(TASK INSTRUCTIONS)
Find the lines below that contain the string "computer", count them, and give only the number.

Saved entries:
========================================

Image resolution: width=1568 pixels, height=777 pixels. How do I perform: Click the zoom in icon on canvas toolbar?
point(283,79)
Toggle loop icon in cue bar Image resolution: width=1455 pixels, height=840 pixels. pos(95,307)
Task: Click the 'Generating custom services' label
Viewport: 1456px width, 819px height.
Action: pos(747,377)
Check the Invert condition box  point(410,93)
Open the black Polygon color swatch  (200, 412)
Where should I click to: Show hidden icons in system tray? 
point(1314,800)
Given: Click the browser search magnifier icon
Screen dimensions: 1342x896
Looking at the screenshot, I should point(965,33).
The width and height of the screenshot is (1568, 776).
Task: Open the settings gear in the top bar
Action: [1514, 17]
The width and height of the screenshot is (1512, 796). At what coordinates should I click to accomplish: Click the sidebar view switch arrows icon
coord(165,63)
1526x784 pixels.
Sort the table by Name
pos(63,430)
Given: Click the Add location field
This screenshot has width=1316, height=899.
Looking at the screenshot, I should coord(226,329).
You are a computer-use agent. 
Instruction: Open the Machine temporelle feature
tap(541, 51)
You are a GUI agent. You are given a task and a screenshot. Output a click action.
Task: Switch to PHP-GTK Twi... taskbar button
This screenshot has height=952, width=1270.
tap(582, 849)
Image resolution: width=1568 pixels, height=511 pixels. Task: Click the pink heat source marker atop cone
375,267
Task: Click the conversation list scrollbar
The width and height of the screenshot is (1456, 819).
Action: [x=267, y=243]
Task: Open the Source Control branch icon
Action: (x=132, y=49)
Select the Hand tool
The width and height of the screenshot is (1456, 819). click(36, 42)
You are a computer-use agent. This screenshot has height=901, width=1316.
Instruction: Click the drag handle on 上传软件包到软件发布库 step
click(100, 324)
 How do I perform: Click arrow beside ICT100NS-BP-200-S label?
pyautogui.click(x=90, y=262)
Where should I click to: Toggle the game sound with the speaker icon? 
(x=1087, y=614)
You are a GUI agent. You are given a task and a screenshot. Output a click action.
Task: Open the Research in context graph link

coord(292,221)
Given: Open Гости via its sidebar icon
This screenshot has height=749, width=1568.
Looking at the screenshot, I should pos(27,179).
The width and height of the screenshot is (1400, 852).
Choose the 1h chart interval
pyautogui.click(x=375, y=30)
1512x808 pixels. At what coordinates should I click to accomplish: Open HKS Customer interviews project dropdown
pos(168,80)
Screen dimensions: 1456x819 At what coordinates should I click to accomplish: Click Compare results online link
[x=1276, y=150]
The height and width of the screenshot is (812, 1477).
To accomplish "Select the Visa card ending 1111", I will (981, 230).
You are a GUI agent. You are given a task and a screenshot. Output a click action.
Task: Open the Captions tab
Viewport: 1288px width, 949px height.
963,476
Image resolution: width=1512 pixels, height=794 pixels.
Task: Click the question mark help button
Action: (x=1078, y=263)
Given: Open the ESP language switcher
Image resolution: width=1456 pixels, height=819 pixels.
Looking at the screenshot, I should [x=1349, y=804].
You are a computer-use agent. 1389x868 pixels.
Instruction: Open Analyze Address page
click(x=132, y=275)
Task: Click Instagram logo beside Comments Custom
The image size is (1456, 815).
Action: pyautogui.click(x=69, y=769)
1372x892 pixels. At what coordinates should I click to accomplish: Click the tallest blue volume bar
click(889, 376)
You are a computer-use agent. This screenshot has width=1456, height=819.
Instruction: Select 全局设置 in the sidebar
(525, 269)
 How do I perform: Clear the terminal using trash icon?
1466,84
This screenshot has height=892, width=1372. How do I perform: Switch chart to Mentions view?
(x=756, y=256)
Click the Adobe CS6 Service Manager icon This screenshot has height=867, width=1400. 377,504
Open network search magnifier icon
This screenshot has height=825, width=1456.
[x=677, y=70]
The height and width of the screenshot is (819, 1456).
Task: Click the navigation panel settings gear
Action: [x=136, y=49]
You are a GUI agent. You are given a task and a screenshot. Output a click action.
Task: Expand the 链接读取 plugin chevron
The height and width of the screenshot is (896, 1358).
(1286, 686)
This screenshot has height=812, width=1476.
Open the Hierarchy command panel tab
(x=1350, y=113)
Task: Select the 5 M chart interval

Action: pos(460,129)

========================================

(ANSWER TO THE EXERCISE)
4